When Army National Guard Staff Sgt. David Hannan was deployed to Afghanistan last fall, his 10-year-old son, Gavin, was upset. It was the third time in Gavin’s life his father had been deployed, and he felt guilty about having fun without his dad.
But Gavin might have had himself a pretty good time Tuesday morning, when he met Gov. Mark Dayton as part of a Month of the Military Child program at the Minnesota State Capitol. Gavin, his mom, Gayle, and his 3-year-old sister, Reagan, were invited to the capitol rotunda as part of the fourth annual Purple Up! Day event.
The Purple Up! Day program that encourages people to wear purple on a specific day as a visual sign of support for military youth.
“Military children bravely face the uncertainty of their parent’s safety when they are away,” said Army Cpt. Marian Belinski, Minnesota National Guard state family programs director. “It is important for these military-connected youth to know that their nation and community stand by them in support, and that we recognize their strength and the sacrifices they have made.”

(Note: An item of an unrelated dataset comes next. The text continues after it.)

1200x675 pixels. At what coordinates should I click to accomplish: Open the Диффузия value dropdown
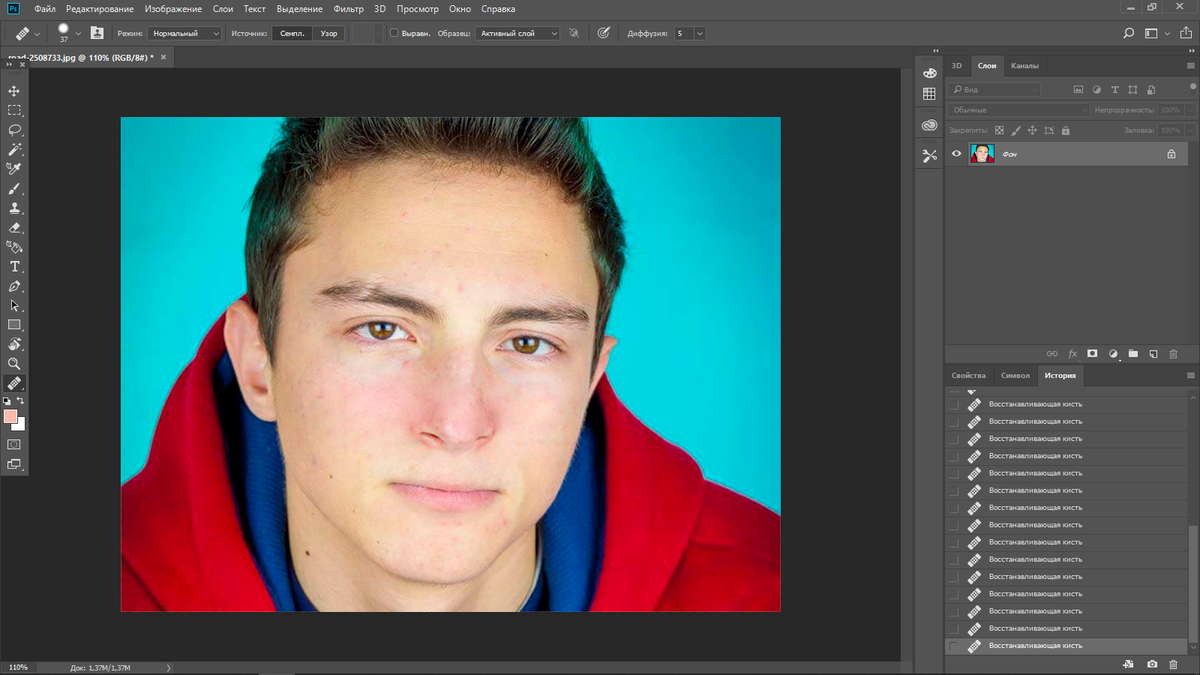pos(699,33)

Gayle and David are both graduates of Rosemount High School. SSgt. Hannan entered the National Guard at 17 — his parents had to sign a waiver for him — and is in his 20th year in the National Guard.
Gavin was just 4 months old the first time his father was deployed to Iraq in 2004-05. SSgt. Hannan was deployed again in 2008-09, and left to train for his current deployment in Afghanistan last October. He has been in Afghanistan since mid-December.

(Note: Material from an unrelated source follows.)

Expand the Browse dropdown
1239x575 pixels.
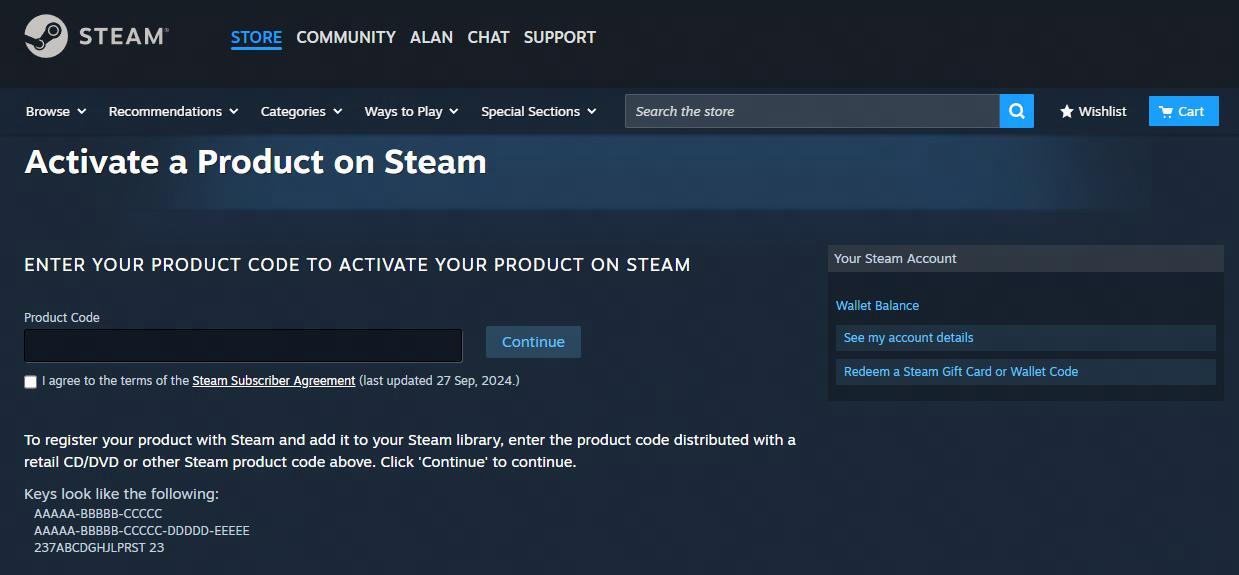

Being a temporary single mom is something Gayle has simply gotten used to doing.
“In the grand scheme of things, it doesn’t really seem like it’s that long. When he’s gone, it’s not a constant thing, and we know there’s an end to it,” she said. “It’s not like I have to do this all the time. That’s not an option for some people. Somebody else somewhere else has it worse than we do.”
Technology has allowed the family to stay in touch with SSgt. Hannan while he has been deployed. Gayle and David do a lot of instant messaging, and they frequently set up times for him to see the kids via Skype.

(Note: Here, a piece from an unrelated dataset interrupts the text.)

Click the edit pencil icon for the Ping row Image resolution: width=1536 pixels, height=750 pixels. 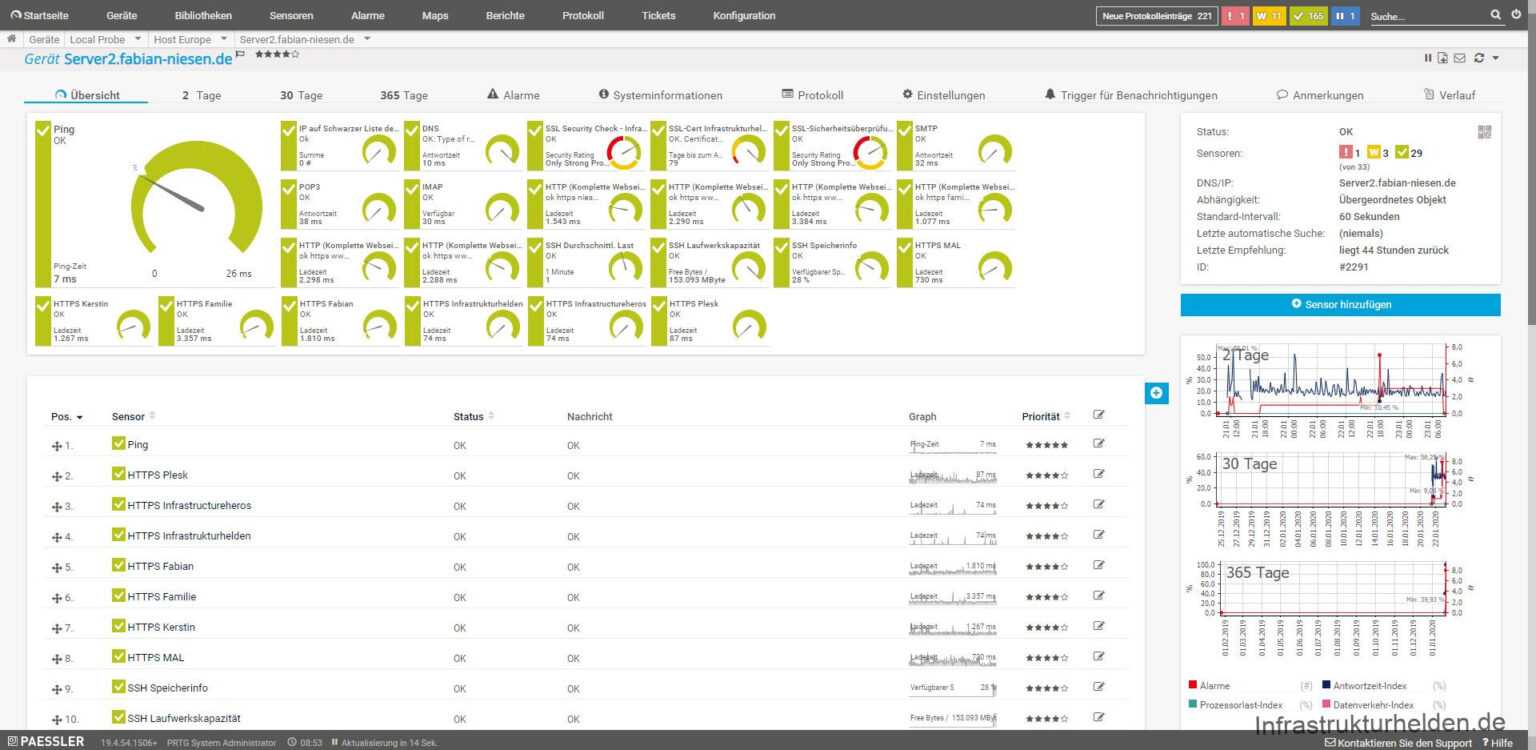click(1098, 443)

It helps the kids to feel close to their dad, even when he’s not there, Gayle said. One night last week, Reagan wasn’t feeling well. She was curled up in her dad’s spot in bed, with an iPad alongside of her. David, from Afghanistan, was singing to his daughter to make her feel better.
Gavin understands more of what is going on that Reagan does, Gayle said. He’s gone through these deployments before, but this is the first for Reagan. While Reagan understands that her dad went away to work, she’s under the impression his work has him flying around on an airplane, because that’s the last place she saw him go.
“Reagan has hit her slump now. For her, it’s like, OK, this should be over now,” Gayle said. “She’s pretty resilient, but she’s ready for this to be done.”
The family moved to Farmington last summer, after learning David would be deployed months later. They have family in Rosemount and wanted to be closer to their friends and family. It’s reassuring to know they’re nearby, too, Gayle said.
Gavin is a student at Farmington Elementary School. He says his new school is, “awesome!”
He’s made lots of friends at FES, and is staying busy with guitar lessons, wrestling and other activities.
Still, he misses his dad. He can email his dad, and see his dad on Skype, but he misses spending time with David.
Gayle read about the Purple Up! Day activities in an email from the National Guard’s Family Readiness Group. She liked the idea, so registered her family to attend. A couple of days later, she was contacted and asked if Gavin would like to receive the presentation of a letter from Gov. Dayton.